WORK ORDER = With the line containing "Toggle the Simple view mode" as the start and the line containing "The height and width of the screenshot is (256, 561)." as the end, transcribe that span of the entries below exactly, including both.

THE RECORDS =
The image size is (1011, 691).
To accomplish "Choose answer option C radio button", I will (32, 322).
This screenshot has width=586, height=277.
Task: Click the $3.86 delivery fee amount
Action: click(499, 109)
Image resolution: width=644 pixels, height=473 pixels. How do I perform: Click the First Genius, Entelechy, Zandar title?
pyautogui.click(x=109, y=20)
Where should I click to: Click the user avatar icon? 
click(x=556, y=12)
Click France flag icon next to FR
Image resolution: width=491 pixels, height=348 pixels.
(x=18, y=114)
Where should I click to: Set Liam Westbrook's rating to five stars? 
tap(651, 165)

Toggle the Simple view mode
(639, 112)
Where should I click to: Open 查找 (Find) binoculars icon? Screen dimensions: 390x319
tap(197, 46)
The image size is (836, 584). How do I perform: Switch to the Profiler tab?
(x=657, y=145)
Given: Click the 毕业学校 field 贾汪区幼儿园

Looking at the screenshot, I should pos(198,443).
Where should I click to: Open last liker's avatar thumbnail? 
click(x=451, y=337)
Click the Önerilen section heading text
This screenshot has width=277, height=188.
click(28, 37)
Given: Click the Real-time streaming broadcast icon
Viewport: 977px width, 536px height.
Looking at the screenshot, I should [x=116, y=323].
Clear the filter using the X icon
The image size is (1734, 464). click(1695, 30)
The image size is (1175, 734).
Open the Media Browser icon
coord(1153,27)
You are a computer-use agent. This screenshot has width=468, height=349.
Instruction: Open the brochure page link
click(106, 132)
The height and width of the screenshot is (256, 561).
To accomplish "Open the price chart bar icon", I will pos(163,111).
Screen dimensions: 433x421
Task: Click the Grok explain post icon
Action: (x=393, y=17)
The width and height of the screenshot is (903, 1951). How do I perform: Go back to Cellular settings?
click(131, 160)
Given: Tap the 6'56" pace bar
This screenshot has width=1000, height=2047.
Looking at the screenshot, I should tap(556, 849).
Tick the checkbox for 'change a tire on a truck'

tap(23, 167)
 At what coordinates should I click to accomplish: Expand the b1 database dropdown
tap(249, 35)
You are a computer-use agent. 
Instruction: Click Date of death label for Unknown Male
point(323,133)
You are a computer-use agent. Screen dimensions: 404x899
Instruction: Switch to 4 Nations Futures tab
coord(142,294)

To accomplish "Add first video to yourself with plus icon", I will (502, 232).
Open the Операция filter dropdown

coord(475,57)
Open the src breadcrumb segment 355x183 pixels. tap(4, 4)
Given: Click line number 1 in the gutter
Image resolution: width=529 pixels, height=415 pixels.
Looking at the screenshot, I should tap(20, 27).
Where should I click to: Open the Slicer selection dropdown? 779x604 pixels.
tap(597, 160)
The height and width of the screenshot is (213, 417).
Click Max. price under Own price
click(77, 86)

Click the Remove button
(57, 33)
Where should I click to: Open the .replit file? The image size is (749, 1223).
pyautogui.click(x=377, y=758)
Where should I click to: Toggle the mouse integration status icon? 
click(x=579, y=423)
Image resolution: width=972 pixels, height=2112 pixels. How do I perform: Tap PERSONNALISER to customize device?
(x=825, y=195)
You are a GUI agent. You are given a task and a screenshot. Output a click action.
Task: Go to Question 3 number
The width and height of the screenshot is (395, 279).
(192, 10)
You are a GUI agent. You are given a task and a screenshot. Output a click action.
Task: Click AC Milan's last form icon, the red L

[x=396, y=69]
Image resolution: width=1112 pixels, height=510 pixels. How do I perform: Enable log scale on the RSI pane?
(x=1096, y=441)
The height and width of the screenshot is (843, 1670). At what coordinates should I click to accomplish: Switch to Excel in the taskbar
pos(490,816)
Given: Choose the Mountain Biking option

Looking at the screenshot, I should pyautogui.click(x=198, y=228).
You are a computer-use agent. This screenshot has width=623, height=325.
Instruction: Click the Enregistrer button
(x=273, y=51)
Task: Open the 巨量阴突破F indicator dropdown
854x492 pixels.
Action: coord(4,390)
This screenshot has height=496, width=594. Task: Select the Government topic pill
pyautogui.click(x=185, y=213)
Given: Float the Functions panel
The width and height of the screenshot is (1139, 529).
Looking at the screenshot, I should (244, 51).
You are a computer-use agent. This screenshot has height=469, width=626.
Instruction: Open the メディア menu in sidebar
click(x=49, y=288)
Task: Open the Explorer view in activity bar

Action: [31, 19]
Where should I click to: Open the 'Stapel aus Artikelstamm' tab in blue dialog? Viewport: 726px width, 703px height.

OUTPUT BELOW =
Toggle the Simple view mode
(639, 112)
Where should I click to: Open 查找 (Find) binoculars icon? Screen dimensions: 390x319
tap(197, 46)
The image size is (836, 584). How do I perform: Switch to the Profiler tab?
(x=657, y=145)
Given: Click the 毕业学校 field 贾汪区幼儿园

Looking at the screenshot, I should pos(198,443).
Where should I click to: Open last liker's avatar thumbnail? 
click(x=451, y=337)
Click the Önerilen section heading text
This screenshot has width=277, height=188.
click(28, 37)
Given: Click the Real-time streaming broadcast icon
Viewport: 977px width, 536px height.
Looking at the screenshot, I should [x=116, y=323].
Clear the filter using the X icon
The image size is (1734, 464). click(1695, 30)
The image size is (1175, 734).
Open the Media Browser icon
coord(1153,27)
You are a computer-use agent. This screenshot has width=468, height=349.
Instruction: Open the brochure page link
click(106, 132)
The height and width of the screenshot is (256, 561).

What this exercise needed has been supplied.